- _GIVEN INSTRUCTION_
Copy the listing from the line containing "The width and height of the screenshot is (1258, 952)." through the end of the listing, swapping "Twitter" for "Mastodon" and leaving everything else unchanged. Leave the pictures out of your answer.
## START
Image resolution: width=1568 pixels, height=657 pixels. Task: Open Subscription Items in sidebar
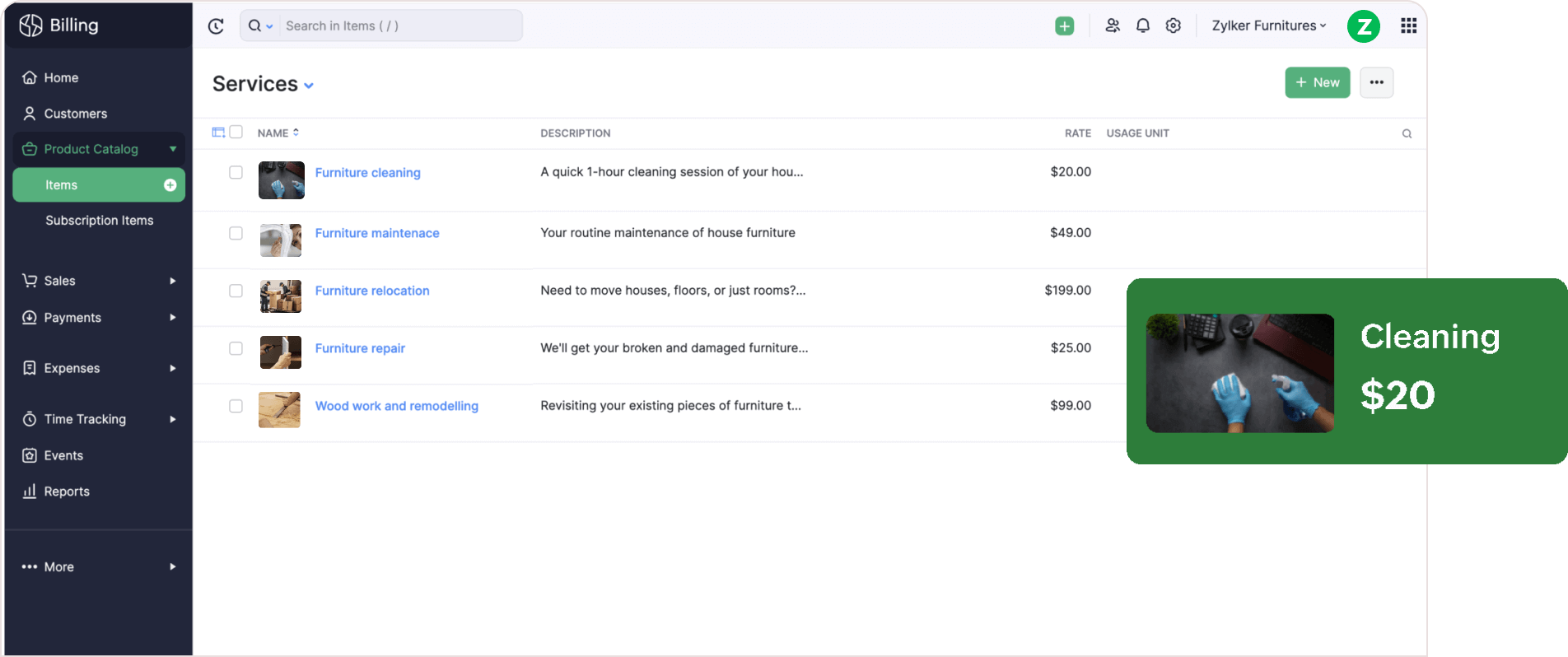[x=100, y=221]

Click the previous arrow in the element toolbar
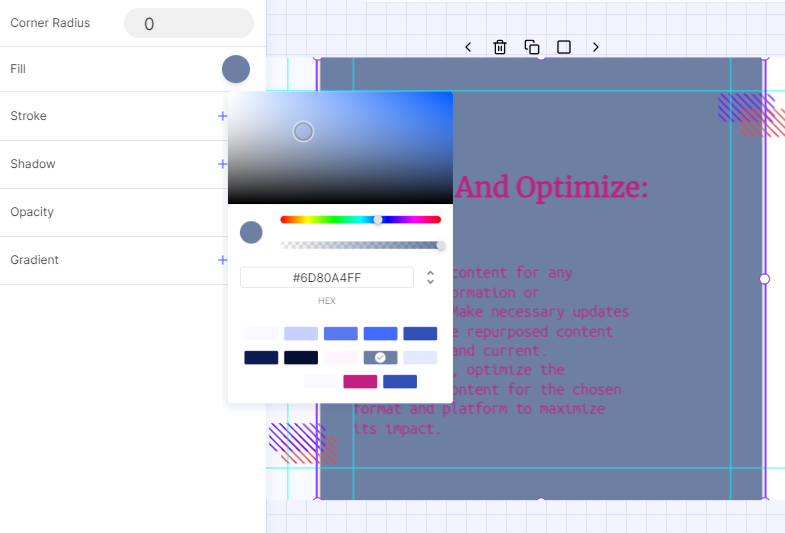[468, 47]
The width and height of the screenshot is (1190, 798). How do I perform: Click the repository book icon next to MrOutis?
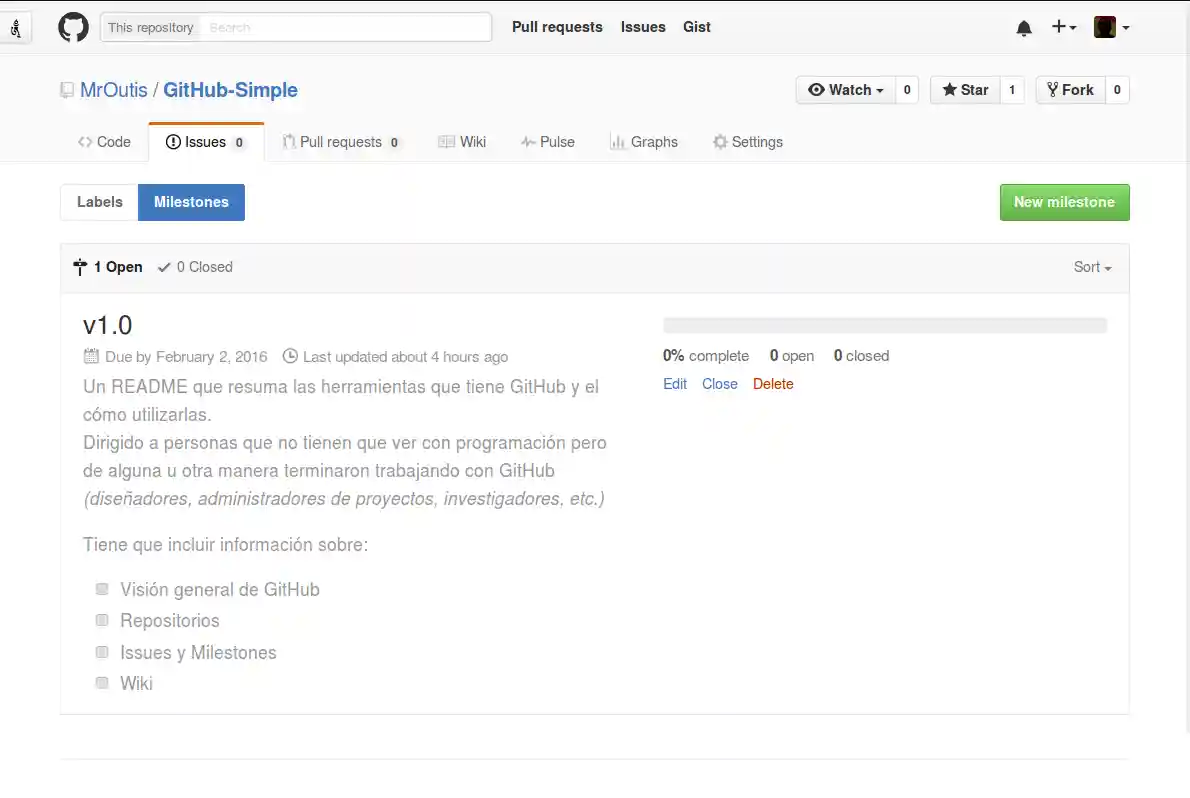point(66,90)
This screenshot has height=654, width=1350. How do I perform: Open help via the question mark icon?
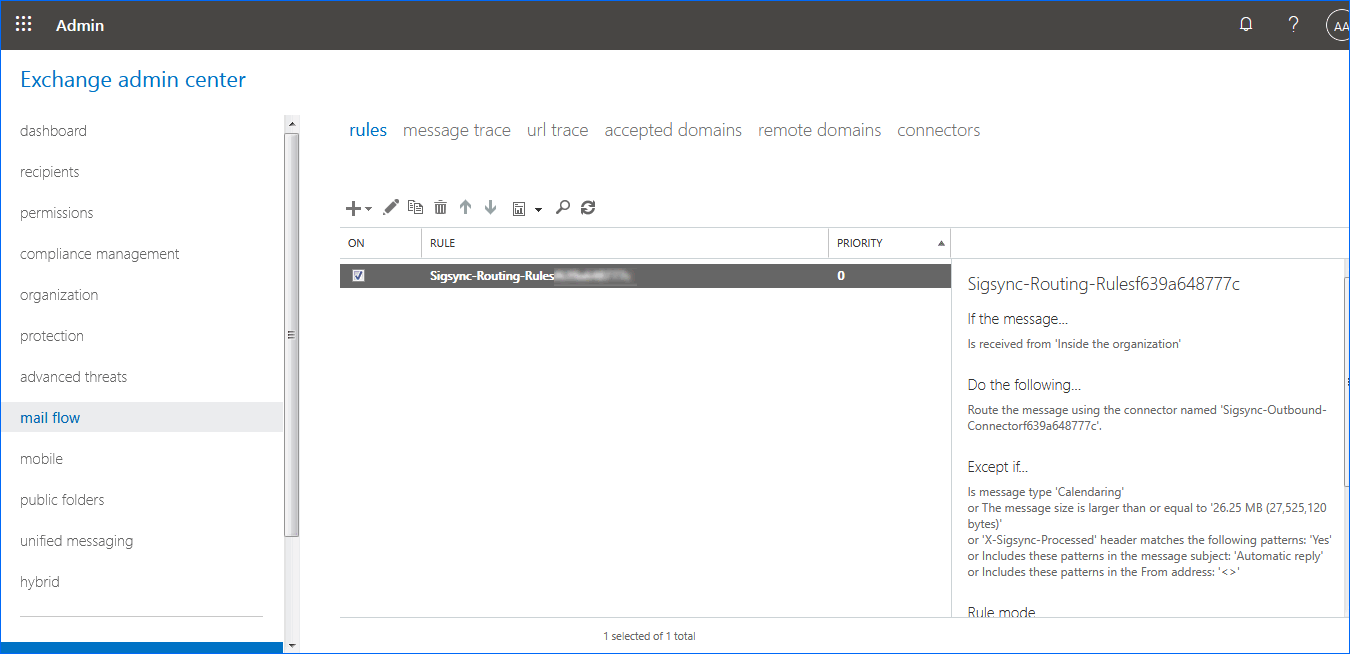pyautogui.click(x=1293, y=25)
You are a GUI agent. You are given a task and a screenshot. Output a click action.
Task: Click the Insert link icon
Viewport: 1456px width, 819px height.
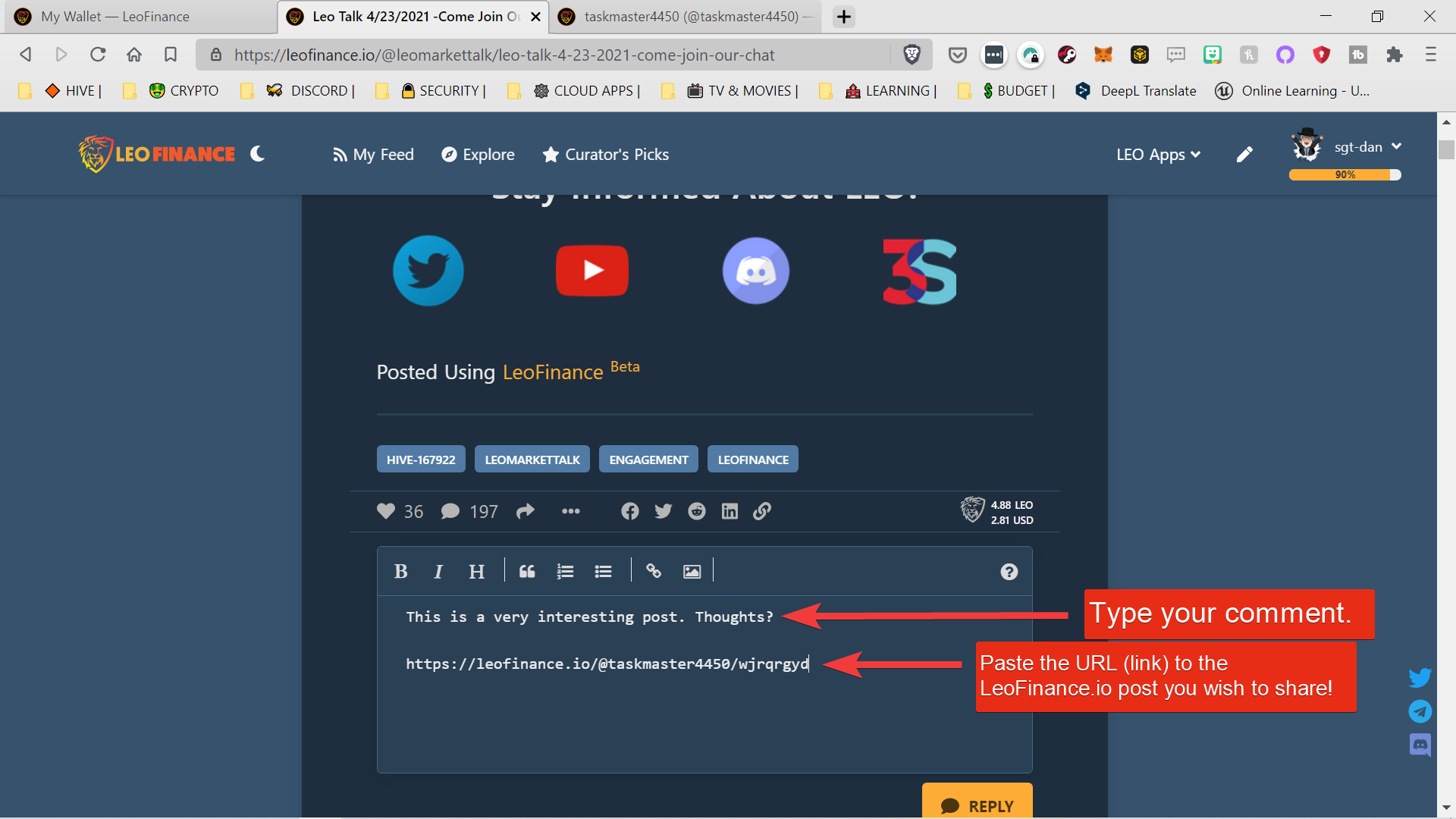pos(654,571)
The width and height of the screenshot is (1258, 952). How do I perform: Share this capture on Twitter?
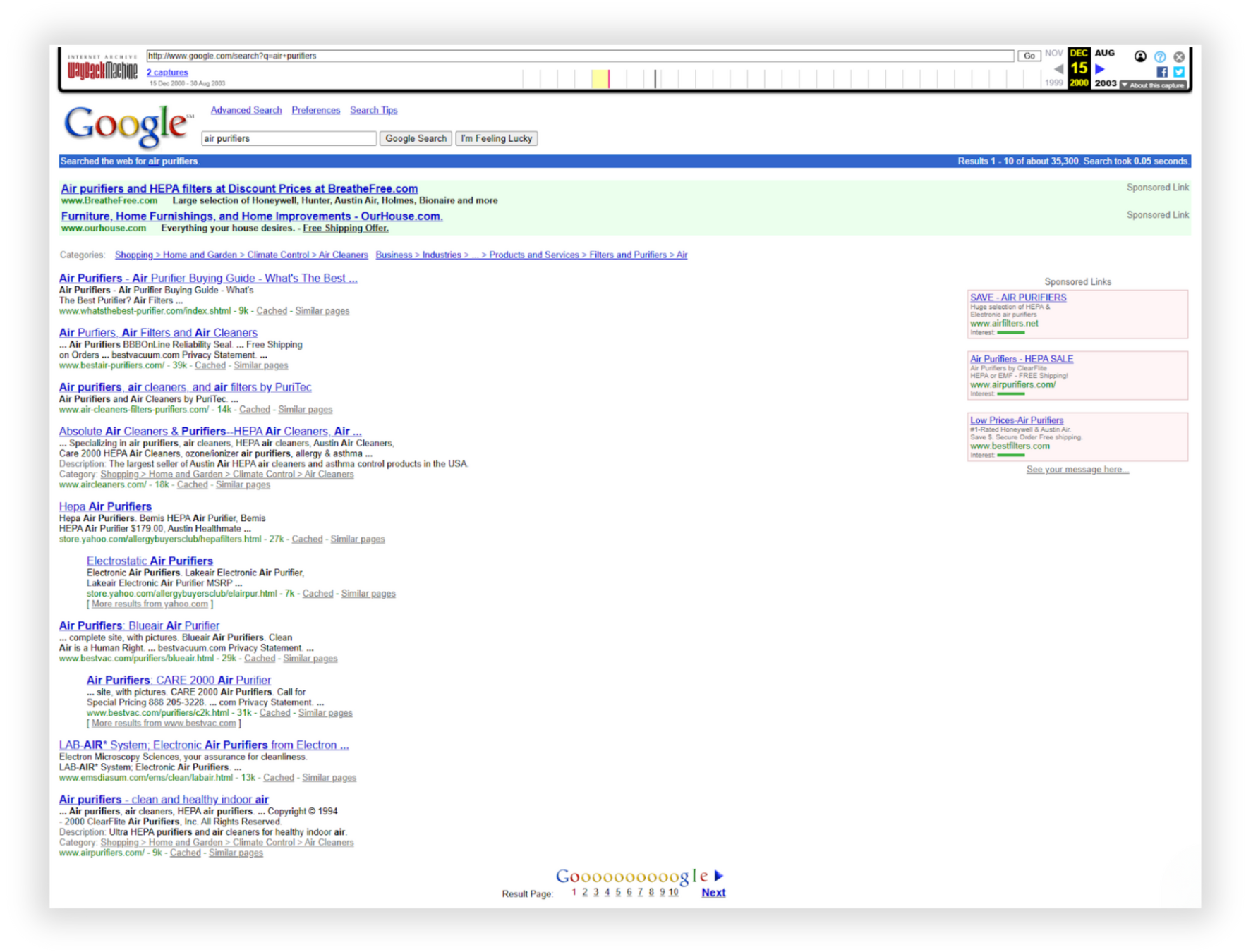(x=1179, y=72)
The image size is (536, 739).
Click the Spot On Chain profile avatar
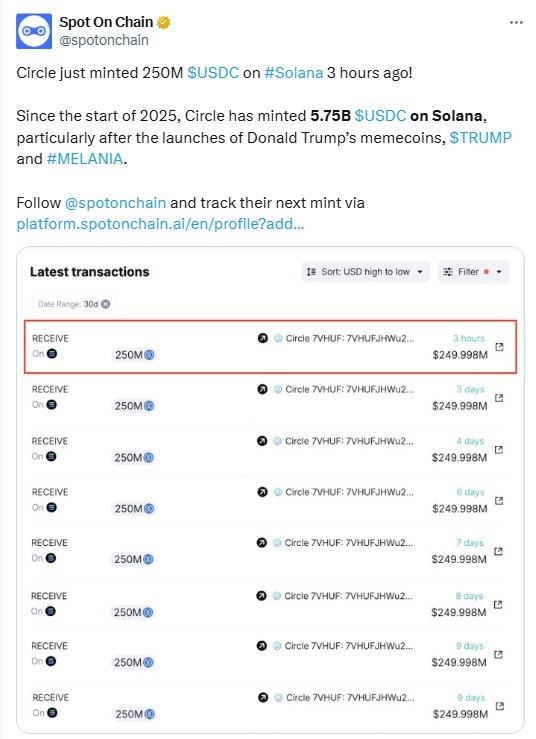pos(34,31)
## END
- _WRITTEN RESPONSE_
The width and height of the screenshot is (1258, 952). How do I perform: Share this capture on Mastodon?
(x=1179, y=72)
The image size is (536, 739).
Click the Spot On Chain profile avatar
pos(34,31)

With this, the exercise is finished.